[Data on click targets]
>> BEGIN
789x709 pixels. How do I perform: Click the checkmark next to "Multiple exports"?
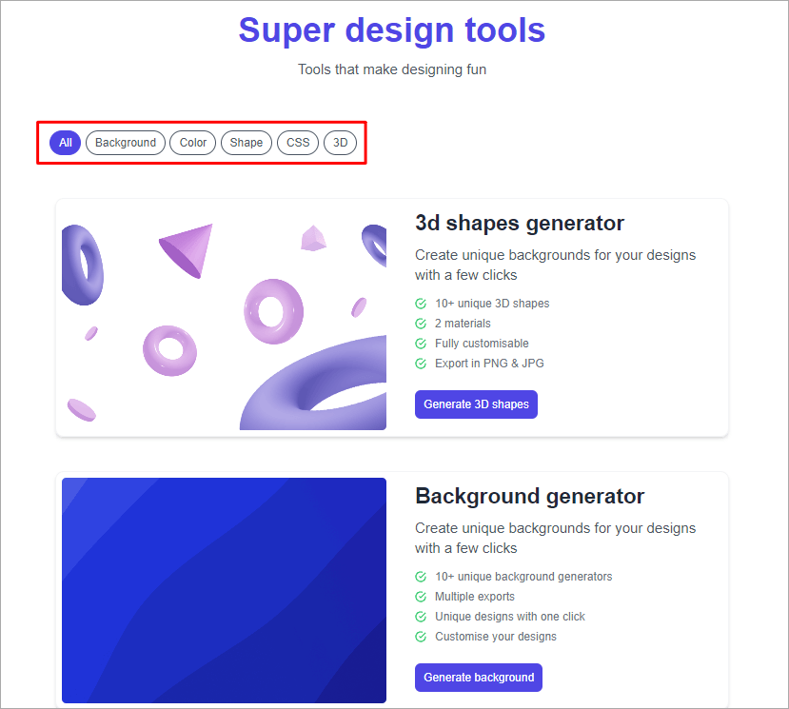(x=420, y=596)
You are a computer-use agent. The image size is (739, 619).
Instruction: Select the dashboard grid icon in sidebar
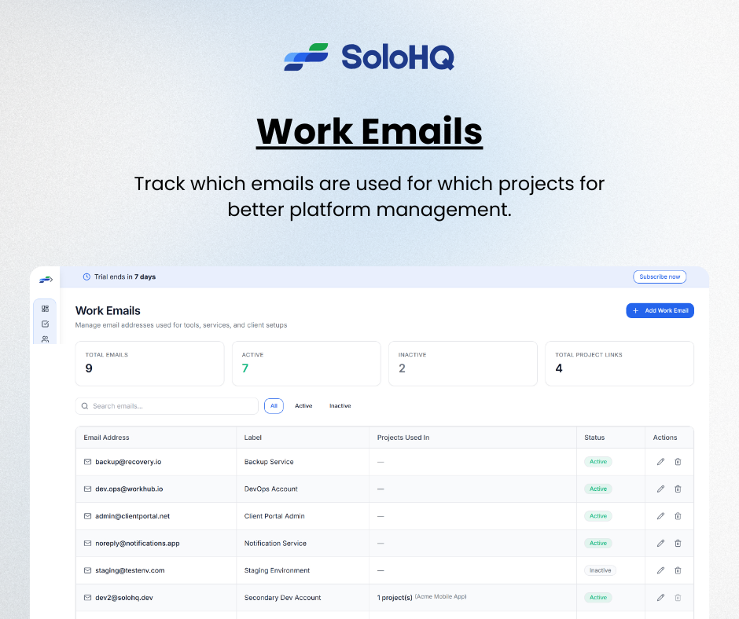click(x=46, y=309)
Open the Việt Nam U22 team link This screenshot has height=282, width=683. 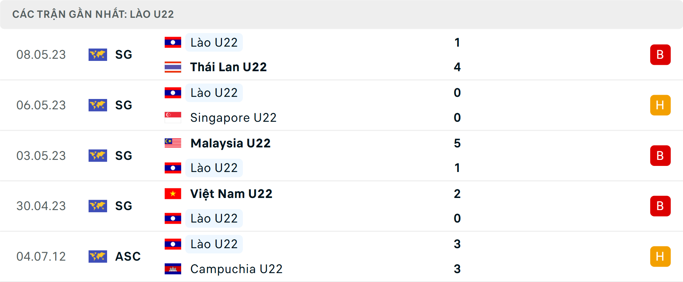click(x=231, y=194)
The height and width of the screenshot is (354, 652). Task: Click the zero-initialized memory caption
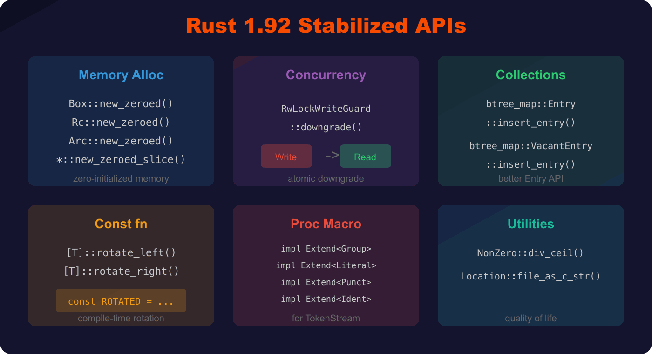tap(121, 178)

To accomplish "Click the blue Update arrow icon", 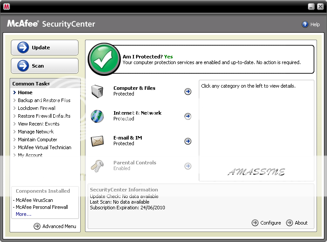I will (x=23, y=48).
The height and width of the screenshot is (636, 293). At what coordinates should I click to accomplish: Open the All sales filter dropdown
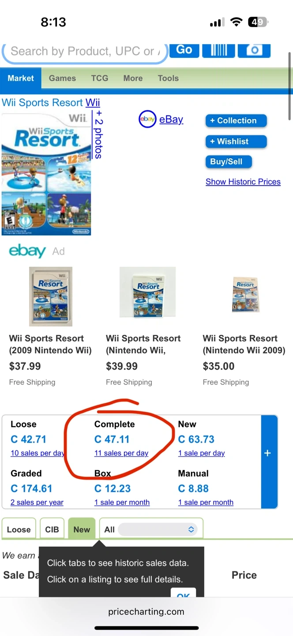[158, 529]
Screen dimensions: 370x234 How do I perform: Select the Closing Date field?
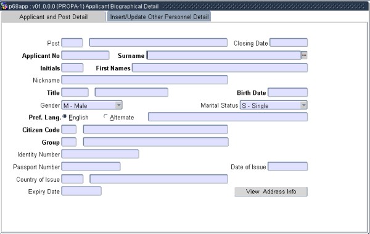click(289, 42)
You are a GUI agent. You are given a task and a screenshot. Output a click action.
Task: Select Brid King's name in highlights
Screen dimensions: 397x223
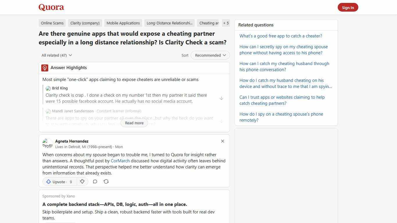60,88
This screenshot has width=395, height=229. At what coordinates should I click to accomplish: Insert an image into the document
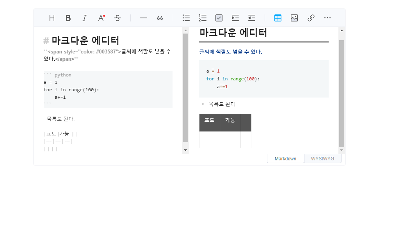[294, 18]
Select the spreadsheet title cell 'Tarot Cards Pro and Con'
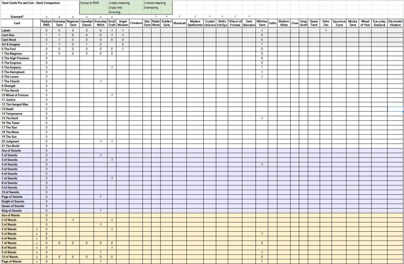The width and height of the screenshot is (404, 264). (x=31, y=3)
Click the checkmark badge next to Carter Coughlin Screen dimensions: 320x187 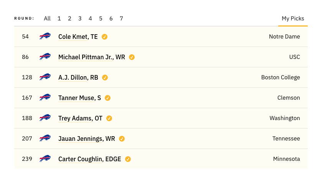[x=128, y=159]
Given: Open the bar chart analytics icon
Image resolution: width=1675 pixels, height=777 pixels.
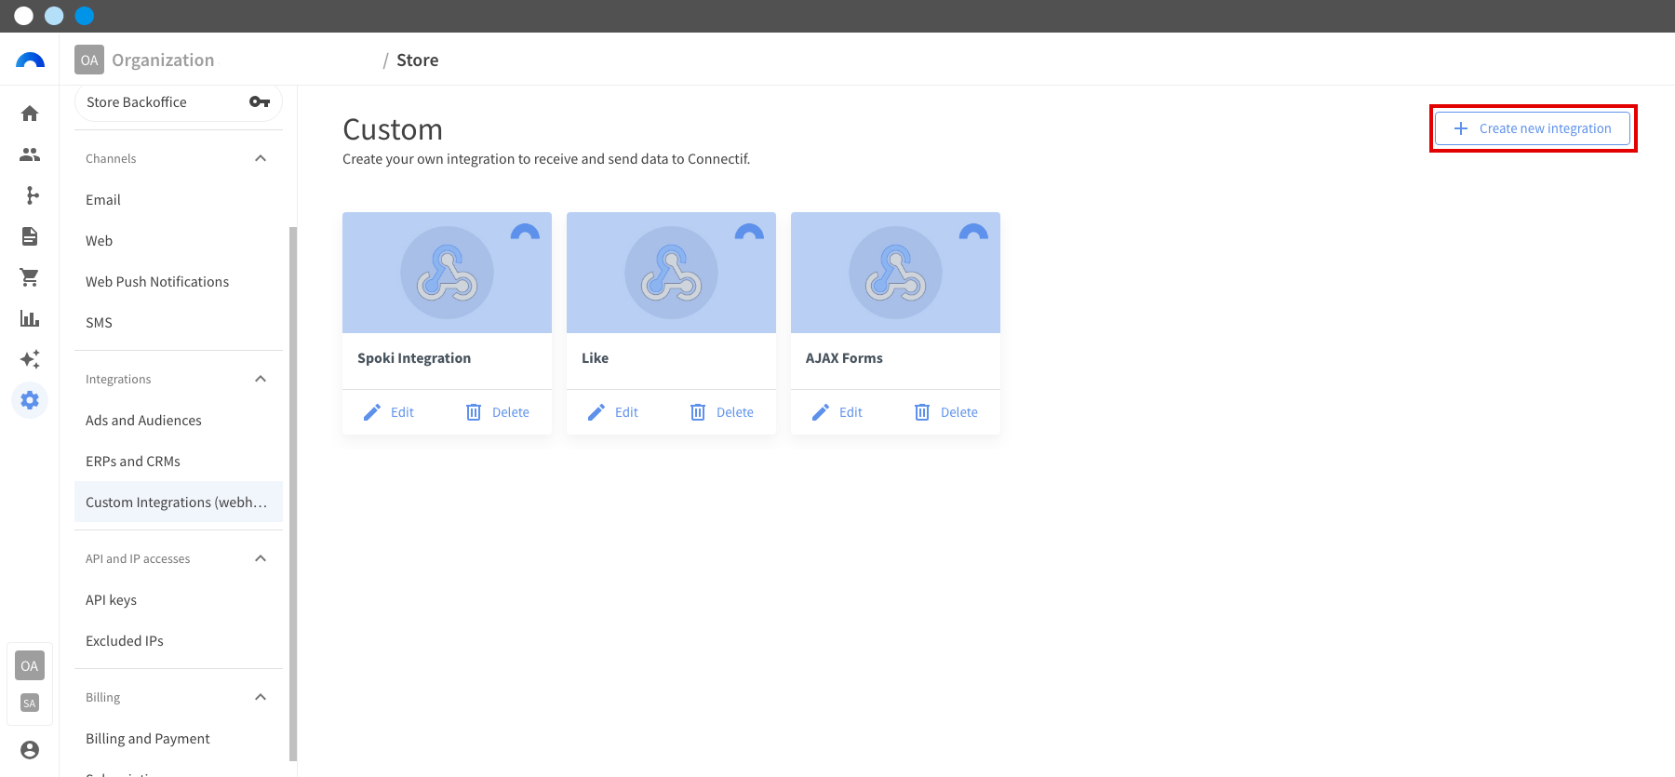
>> END
Copy the lines from the start of the items through the line containing "click(x=46, y=309)", keeping both ends. Leave the pictures out of your copy.

789x709 pixels. How do I perform: Click the checkmark next to "Multiple exports"?
(x=420, y=596)
You are a computer-use agent. The image size is (739, 619).
Instruction: Select the dashboard grid icon in sidebar
click(x=46, y=309)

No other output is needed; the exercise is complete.